Collected data entries
------------------------------------

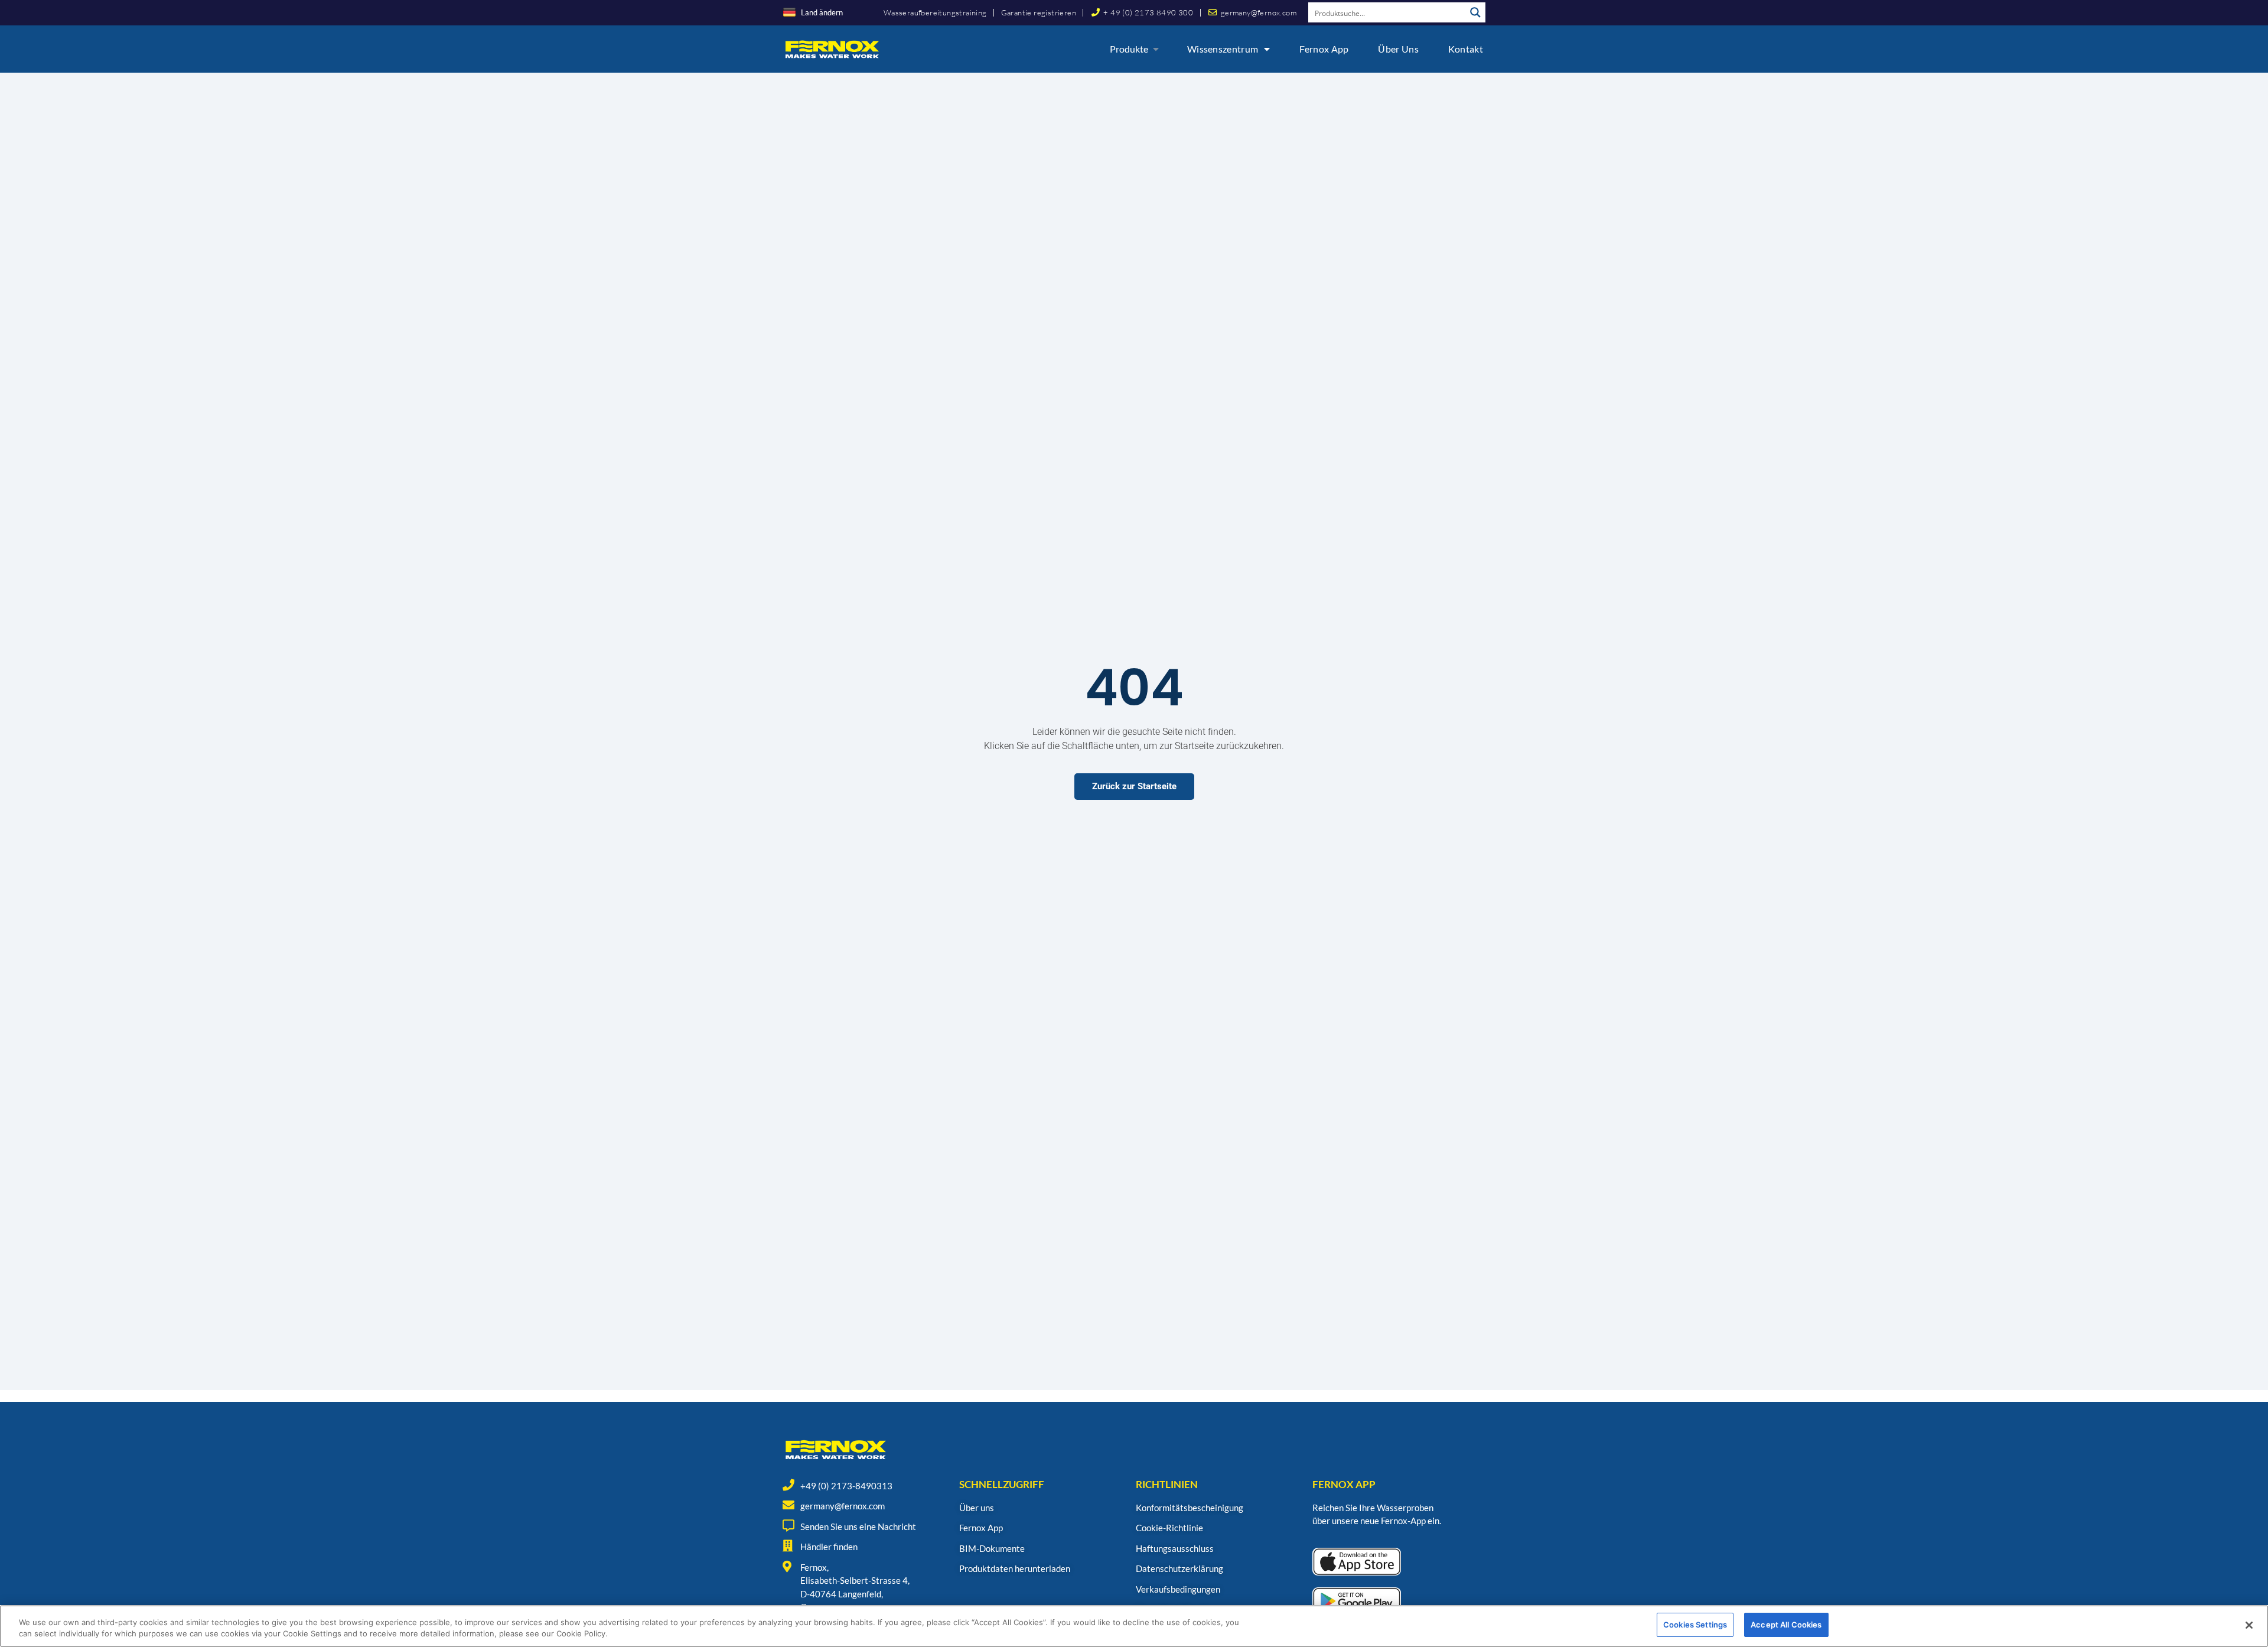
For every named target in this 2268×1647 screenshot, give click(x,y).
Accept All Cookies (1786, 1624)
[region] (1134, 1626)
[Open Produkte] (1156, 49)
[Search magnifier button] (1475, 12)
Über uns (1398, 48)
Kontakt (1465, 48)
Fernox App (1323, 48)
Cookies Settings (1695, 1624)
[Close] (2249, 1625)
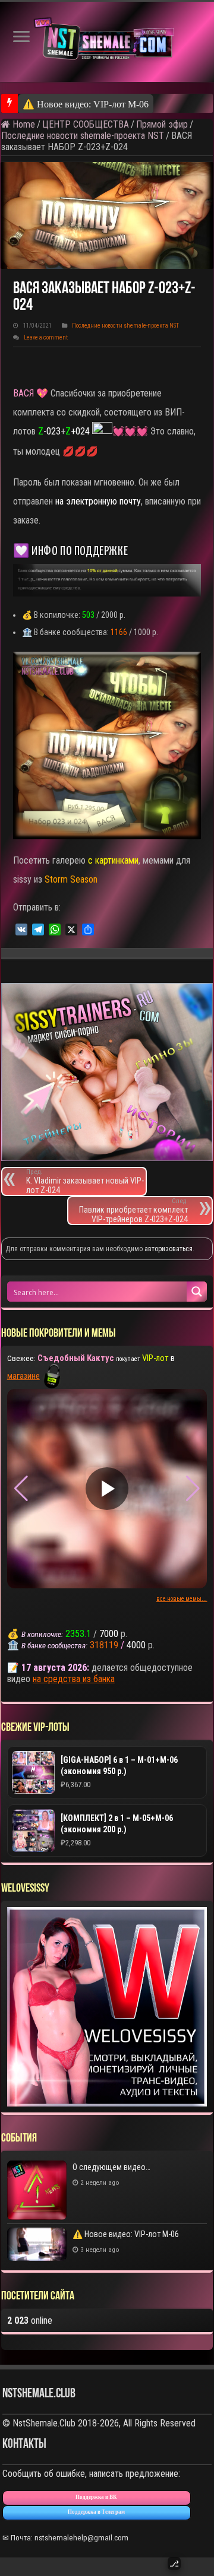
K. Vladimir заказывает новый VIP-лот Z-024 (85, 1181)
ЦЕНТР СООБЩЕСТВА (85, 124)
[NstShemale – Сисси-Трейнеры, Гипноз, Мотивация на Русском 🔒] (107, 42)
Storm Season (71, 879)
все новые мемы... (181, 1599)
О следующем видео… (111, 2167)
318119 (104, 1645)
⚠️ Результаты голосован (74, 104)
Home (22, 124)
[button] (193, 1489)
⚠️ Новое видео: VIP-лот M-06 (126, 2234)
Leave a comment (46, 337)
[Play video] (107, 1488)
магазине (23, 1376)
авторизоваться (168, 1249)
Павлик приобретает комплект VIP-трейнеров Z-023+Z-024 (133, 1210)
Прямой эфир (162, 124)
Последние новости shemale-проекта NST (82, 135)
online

------------------------------------

Reproduce only the lines from the beginning of the data through the line that contains "[Close] (2249, 1625)", both included, and please drop the pictures.

For every named target in this 2268×1647 screenshot, give click(x,y).
Accept All Cookies (1786, 1624)
[region] (1134, 1626)
[Open Produkte] (1156, 49)
[Search magnifier button] (1475, 12)
Über uns (1398, 48)
Kontakt (1465, 48)
Fernox App (1323, 48)
Cookies Settings (1695, 1624)
[Close] (2249, 1625)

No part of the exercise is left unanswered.